TO DO
1) In the divorce story, about how far away was the ex living from the narrator after the divorce?
2) Please return the part of the divorce story between "Now I did inspect" and "someone to do it.", inclusive.

SOURCE TEXT
MrsKnockers81
A bit of a back story: I divorced my ex a little over 9 years ago after 14 years of marriage. I won’t go into the specifics as to why, but suffice it to say he was a lying, cheating jerk.
Early on during the marriage I tended to not be all that assertive until I finally had my fill and grew a backbone. He hated that. He did not like hearing the word “no” from me or in doing things my own way.
So fast forward to a month after we were officially divorced. He was in his new place and I was in my house (formally the house we shared) with our sons, but he still had a ton of his stuff there.
Stuff I didn’t want even though I paid for a lot of it, but stuff I knew he really wanted. He finally reached out and demanded, not asked, demanded I send him his stuff. Just toss it all in boxes and send it over to him. (His exact words.)
Mind you he was only about 10 miles away from me at that point and could’ve easily come over to do it himself. He didn’t want to do that because he’d have to see me. Something he was actively trying not to do.
Cue the MC. Now a lot of what he had were collectibles. No details, but some of it was fairly expensive and fragile. So I did as he asked. Correction, demanded. I tossed it all into numerous boxes.
Now some of the truly expensive items, I did take great care in packing them, only because I knew my sons would probably eventually want them. But for the stuff I knew my ex really wanted and care a lot about, nah. I just tossed it all in a box without a care in the world.
Now I did inspect everything and, while I just dumped them in boxes, nothing was damaged by me. I also took pictures of it to prove it. So once I closed them all up, I told him to either to get himself over to pick it up or get someone to do it for him. He got someone to do it.
Now I was not at the house when this person picked everything up, but my sons and sister were. They did not know how everything was packed. They only showed him the boxes.

EXCERPTED RECORDS
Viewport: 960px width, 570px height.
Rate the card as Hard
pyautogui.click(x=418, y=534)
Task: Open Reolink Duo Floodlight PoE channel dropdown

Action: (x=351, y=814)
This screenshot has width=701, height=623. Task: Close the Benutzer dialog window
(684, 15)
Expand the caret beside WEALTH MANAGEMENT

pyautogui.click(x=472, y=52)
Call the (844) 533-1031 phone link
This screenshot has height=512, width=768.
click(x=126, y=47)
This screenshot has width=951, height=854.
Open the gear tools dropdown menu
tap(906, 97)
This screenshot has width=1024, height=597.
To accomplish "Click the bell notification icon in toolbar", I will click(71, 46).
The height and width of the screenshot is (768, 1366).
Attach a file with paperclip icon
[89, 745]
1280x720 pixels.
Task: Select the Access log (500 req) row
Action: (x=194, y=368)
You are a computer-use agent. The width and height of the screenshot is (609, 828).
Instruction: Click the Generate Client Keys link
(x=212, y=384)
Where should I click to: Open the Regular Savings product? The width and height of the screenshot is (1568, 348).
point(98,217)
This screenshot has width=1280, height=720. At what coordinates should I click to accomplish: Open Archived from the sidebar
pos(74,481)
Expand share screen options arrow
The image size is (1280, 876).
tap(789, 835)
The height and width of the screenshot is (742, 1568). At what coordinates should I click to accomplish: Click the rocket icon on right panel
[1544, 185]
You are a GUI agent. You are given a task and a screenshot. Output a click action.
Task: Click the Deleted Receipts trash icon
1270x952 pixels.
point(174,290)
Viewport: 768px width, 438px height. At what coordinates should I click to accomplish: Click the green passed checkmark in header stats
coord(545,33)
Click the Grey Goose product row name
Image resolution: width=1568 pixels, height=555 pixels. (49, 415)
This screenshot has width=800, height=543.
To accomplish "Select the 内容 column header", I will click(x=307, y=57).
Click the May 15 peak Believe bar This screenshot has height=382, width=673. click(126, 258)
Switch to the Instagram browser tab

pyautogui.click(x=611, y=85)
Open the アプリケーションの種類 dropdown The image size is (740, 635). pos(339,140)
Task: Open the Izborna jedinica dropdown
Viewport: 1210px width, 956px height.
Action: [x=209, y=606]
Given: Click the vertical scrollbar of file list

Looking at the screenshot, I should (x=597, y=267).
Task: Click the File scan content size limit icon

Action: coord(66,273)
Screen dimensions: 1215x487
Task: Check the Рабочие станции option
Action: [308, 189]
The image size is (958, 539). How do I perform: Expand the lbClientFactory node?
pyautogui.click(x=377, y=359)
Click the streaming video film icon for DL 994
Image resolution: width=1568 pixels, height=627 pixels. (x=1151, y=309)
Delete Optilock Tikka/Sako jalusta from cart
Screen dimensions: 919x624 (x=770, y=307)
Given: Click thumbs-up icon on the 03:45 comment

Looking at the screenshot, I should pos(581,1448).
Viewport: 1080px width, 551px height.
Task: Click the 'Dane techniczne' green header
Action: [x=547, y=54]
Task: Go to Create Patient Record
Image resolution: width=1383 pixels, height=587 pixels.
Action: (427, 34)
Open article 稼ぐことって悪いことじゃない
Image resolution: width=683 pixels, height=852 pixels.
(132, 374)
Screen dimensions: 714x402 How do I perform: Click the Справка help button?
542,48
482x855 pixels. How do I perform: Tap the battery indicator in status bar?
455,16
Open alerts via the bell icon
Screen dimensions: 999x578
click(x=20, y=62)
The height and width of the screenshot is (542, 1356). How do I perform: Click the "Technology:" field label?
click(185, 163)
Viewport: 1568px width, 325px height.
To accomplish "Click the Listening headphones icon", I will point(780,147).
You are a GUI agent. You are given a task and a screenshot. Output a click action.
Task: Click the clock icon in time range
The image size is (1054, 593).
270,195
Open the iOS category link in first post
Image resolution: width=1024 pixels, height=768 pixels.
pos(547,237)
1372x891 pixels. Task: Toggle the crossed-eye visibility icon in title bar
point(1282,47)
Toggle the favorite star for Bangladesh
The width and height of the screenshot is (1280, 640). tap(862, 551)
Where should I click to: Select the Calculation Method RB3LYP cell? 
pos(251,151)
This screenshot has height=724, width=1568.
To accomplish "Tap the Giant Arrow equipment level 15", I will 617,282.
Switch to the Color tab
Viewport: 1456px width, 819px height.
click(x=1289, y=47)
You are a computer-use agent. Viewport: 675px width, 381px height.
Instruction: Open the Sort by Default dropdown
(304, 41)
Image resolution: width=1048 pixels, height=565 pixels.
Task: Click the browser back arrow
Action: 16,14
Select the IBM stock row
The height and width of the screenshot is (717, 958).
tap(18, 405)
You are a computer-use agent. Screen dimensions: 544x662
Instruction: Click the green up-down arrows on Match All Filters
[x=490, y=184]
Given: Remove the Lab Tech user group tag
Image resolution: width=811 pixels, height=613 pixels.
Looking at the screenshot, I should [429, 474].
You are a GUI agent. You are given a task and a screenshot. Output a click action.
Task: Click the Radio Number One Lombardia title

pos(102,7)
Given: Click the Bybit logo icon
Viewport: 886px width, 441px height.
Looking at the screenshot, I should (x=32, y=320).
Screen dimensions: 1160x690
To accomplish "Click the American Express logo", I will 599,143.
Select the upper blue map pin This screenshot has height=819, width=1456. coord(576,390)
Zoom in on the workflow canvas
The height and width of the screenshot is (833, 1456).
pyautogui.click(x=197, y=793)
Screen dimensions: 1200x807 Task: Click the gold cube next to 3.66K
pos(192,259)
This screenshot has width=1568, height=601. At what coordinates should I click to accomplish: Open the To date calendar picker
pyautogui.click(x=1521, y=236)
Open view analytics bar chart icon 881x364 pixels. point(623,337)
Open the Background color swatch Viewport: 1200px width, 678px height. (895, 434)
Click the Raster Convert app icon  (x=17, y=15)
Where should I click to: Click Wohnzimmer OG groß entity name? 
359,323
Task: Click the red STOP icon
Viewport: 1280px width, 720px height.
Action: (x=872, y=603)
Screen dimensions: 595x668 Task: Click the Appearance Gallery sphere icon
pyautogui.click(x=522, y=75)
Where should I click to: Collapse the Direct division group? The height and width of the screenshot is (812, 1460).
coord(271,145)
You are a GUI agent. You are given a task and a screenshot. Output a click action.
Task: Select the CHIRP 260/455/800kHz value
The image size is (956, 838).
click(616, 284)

ANSWERS BY TASK
1) About 10 miles away.

2)
Now I did inspect everything and, while I just dumped them in boxes, nothing was damaged by me. I also took pictures of it to prove it. So once I closed them all up, I told him to either to get himself over to pick it up or get someone to do it for him. He got someone to do it.